Karnan had also made news in May 2015, when he initiated contempt proceedings – which the Supreme Court subsequently stayed – against his superior, the former Chief Justice of the Madras High Court, Sanjay Kaul. Karnan, who was serving at the Madras High Court at the time, accused Justice Kaul of interfering in his work and discriminating against him.
Karnan has also alleged that a fellow judge harassed an intern and accused another of caste-based discrimination without providing a shred of evidence.
So, how did Karnan slip through the cracks and become a judge of the Madras High Court? And why is he still a judge, now at the Calcutta High Court, despite numerous instances of conduct unbecoming of the post?
The blame lies squarely with the judiciary which, in addition to systematically dismantling constitutional safeguards pertaining to the appointment of senior judges, has resisted efforts by the legislature to hold judges accountable for their actions.
When he was the Chief Justice of the Madras High Court, Justice AK Ganguly headed a three-member panel of judges, known as a collegium, which recommended Karnan’s name to the Chief Justice of India for appointment as a high court judge. As part of the collegium process , in which judges appoint other judges, the High Court collegium sends its recommendation to the Supreme Court collegium, which then approaches the President and Union government, which, in most cases, has to rubber-stamp the appointment. Karnan’s appointment was cleared in 2009.
In the wake of many controversies, the judges on the High Court collegium opened up about Karnan’s nomination. Justice PK Mishra said it was Justice Ganguly who proposed Karnan’s name and he had never heard of him before that. He also said he was “extremely sorry” for being a part of the collegium that recommended Karnan.
Justice Ganguly said on record that Karnan had never appeared before him in a case. As to why he recommended Karnan, Ganguly told The Hindu last year that he did not “remember (how his name came up), after such a long time, I was there in 2008 – I don’t remember all the details.”
Justice Balakrishnan, the Chief Justice of India in 2009, on whose recommendation the president issued the order confirming Karnan’s appointment, absolved himself of any blame, saying that the chief justices of High Courts “propose the names and we [the Supreme Court collegium] go by that. I did not make any specific inquiry about him [Karnan].”

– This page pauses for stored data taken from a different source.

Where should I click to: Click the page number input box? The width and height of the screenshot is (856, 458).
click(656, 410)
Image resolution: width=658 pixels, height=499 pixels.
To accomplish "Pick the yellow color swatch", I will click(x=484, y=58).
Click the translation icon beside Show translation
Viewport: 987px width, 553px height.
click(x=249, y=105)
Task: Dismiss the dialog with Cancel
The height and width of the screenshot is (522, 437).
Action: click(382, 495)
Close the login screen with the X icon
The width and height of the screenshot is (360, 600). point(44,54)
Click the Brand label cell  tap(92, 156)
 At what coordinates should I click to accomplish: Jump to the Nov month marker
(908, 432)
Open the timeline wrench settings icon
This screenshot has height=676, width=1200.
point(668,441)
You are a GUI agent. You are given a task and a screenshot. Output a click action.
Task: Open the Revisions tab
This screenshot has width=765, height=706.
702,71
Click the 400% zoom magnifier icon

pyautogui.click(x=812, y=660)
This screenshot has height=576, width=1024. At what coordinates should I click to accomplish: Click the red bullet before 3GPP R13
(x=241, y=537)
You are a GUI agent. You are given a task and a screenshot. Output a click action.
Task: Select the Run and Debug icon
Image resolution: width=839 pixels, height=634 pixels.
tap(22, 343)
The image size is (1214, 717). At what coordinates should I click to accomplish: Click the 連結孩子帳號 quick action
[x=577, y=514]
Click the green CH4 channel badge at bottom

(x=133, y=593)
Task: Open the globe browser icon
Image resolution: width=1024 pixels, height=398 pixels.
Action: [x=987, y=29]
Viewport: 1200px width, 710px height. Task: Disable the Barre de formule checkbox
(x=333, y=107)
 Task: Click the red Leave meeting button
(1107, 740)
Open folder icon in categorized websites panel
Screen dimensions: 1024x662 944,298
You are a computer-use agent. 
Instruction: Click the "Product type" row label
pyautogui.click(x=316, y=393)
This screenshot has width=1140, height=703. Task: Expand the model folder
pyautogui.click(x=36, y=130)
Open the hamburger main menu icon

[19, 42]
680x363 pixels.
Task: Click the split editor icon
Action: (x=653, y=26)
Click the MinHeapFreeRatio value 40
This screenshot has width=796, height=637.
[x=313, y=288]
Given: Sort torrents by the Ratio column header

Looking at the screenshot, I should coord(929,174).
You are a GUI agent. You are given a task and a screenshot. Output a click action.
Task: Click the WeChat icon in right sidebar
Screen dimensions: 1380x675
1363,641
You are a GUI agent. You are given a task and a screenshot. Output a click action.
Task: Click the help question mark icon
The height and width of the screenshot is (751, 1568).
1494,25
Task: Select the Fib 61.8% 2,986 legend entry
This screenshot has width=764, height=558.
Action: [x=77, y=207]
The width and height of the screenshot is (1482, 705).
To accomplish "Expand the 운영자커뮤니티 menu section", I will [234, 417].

Those who are unfamiliar with the opacity of the process of judicial appointments might wonder why the the minutes of the Supreme Court and High Court collegium meetings were not recorded. There is no such record because the collegium is nothing more than a self-interested cabal, a bunch of (mostly) middle-aged men meeting in secret over tea and biscuits, with no written record of their deliberations and absolutely no participation from the executive or the legislature, the two elected branches of government.
If the appointment of Justice Karnan is a damning indictment of the “judges appoint judges” system, the fact that he has been able to continue serving as a judge highlights the inadequacies of the current procedure for disciplining and removing errant members of the judiciary.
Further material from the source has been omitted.